## Do this:
Copy each of the items below line for line, without changing anything.

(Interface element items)
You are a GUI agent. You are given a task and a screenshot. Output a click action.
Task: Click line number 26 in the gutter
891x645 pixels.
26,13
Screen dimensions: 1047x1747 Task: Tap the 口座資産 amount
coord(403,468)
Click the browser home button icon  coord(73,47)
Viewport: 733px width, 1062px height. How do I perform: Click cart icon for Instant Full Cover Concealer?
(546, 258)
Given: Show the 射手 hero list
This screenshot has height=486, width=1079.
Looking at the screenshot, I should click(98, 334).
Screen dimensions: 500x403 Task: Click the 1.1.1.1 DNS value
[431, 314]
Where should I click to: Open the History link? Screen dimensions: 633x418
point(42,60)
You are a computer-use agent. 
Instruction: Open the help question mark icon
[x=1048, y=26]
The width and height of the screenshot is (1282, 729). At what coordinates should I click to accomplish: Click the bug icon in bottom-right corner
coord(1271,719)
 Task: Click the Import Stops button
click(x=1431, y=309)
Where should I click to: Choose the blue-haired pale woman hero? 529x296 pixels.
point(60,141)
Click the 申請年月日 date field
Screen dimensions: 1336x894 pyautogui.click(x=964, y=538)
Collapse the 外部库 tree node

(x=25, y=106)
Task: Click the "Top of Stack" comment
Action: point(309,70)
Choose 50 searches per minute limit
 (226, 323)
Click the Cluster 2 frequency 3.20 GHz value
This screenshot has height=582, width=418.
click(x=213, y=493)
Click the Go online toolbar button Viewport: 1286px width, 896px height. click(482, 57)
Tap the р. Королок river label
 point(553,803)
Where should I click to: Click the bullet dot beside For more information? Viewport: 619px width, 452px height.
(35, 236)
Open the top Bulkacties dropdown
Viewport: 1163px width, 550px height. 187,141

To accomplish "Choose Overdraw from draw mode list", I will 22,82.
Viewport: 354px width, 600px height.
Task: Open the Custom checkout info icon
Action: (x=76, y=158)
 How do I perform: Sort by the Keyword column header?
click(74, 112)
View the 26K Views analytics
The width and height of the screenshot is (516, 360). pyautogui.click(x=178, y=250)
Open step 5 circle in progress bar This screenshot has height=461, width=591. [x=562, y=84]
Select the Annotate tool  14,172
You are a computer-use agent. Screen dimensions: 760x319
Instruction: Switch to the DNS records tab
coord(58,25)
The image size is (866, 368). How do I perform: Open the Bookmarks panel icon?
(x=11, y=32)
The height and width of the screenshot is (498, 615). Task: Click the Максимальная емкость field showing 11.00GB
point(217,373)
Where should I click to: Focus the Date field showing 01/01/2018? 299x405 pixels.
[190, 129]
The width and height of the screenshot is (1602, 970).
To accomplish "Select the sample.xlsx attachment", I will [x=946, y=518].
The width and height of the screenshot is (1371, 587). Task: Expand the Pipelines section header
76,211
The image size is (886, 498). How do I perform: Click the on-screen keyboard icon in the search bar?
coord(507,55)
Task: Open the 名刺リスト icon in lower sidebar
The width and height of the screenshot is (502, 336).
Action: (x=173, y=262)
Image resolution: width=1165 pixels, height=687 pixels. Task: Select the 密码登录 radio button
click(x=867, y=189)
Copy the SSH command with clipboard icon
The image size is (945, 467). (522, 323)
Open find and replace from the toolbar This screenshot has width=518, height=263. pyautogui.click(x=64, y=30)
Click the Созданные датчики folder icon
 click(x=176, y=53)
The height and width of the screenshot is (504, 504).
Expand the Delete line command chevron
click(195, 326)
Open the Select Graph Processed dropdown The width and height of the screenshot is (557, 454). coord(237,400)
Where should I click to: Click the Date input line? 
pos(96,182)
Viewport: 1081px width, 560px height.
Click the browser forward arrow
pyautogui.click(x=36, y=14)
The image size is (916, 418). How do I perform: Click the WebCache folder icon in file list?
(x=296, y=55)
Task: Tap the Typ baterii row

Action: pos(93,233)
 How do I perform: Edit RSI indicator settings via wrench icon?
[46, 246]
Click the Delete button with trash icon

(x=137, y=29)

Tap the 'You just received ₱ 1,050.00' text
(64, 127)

## Answer to the exercise:
You are a GUI agent. You are given a task and a screenshot. Output a click action.
Task: Click line number 26 in the gutter
891x645 pixels.
26,13
Screen dimensions: 1047x1747 Task: Tap the 口座資産 amount
coord(403,468)
Click the browser home button icon  coord(73,47)
Viewport: 733px width, 1062px height. How do I perform: Click cart icon for Instant Full Cover Concealer?
(546, 258)
Given: Show the 射手 hero list
This screenshot has height=486, width=1079.
Looking at the screenshot, I should click(98, 334).
Screen dimensions: 500x403 Task: Click the 1.1.1.1 DNS value
[431, 314]
Where should I click to: Open the History link? Screen dimensions: 633x418
point(42,60)
You are a computer-use agent. 
Instruction: Open the help question mark icon
[x=1048, y=26]
The width and height of the screenshot is (1282, 729). At what coordinates should I click to accomplish: Click the bug icon in bottom-right corner
coord(1271,719)
 Task: Click the Import Stops button
click(x=1431, y=309)
Where should I click to: Choose the blue-haired pale woman hero? 529x296 pixels.
point(60,141)
Click the 申請年月日 date field
Screen dimensions: 1336x894 pyautogui.click(x=964, y=538)
Collapse the 外部库 tree node

(x=25, y=106)
Task: Click the "Top of Stack" comment
Action: point(309,70)
Choose 50 searches per minute limit
 (226, 323)
Click the Cluster 2 frequency 3.20 GHz value
This screenshot has height=582, width=418.
click(x=213, y=493)
Click the Go online toolbar button Viewport: 1286px width, 896px height. click(482, 57)
Tap the р. Королок river label
 point(553,803)
Where should I click to: Click the bullet dot beside For more information? Viewport: 619px width, 452px height.
(35, 236)
Open the top Bulkacties dropdown
Viewport: 1163px width, 550px height. 187,141

To accomplish "Choose Overdraw from draw mode list", I will 22,82.
Viewport: 354px width, 600px height.
Task: Open the Custom checkout info icon
Action: (x=76, y=158)
 How do I perform: Sort by the Keyword column header?
click(74, 112)
View the 26K Views analytics
The width and height of the screenshot is (516, 360). pyautogui.click(x=178, y=250)
Open step 5 circle in progress bar This screenshot has height=461, width=591. [x=562, y=84]
Select the Annotate tool  14,172
You are a computer-use agent. Screen dimensions: 760x319
Instruction: Switch to the DNS records tab
coord(58,25)
The image size is (866, 368). How do I perform: Open the Bookmarks panel icon?
(x=11, y=32)
The height and width of the screenshot is (498, 615). Task: Click the Максимальная емкость field showing 11.00GB
point(217,373)
Where should I click to: Focus the Date field showing 01/01/2018? 299x405 pixels.
[190, 129]
The width and height of the screenshot is (1602, 970).
To accomplish "Select the sample.xlsx attachment", I will [x=946, y=518].
The width and height of the screenshot is (1371, 587). Task: Expand the Pipelines section header
76,211
The image size is (886, 498). How do I perform: Click the on-screen keyboard icon in the search bar?
coord(507,55)
Task: Open the 名刺リスト icon in lower sidebar
The width and height of the screenshot is (502, 336).
Action: (x=173, y=262)
Image resolution: width=1165 pixels, height=687 pixels. Task: Select the 密码登录 radio button
click(x=867, y=189)
Copy the SSH command with clipboard icon
The image size is (945, 467). (522, 323)
Open find and replace from the toolbar This screenshot has width=518, height=263. pyautogui.click(x=64, y=30)
Click the Созданные датчики folder icon
 click(x=176, y=53)
The height and width of the screenshot is (504, 504).
Expand the Delete line command chevron
click(195, 326)
Open the Select Graph Processed dropdown The width and height of the screenshot is (557, 454). coord(237,400)
Where should I click to: Click the Date input line? 
pos(96,182)
Viewport: 1081px width, 560px height.
Click the browser forward arrow
pyautogui.click(x=36, y=14)
The image size is (916, 418). How do I perform: Click the WebCache folder icon in file list?
(x=296, y=55)
Task: Tap the Typ baterii row

Action: pos(93,233)
 How do I perform: Edit RSI indicator settings via wrench icon?
[46, 246]
Click the Delete button with trash icon

(x=137, y=29)

Tap the 'You just received ₱ 1,050.00' text
(64, 127)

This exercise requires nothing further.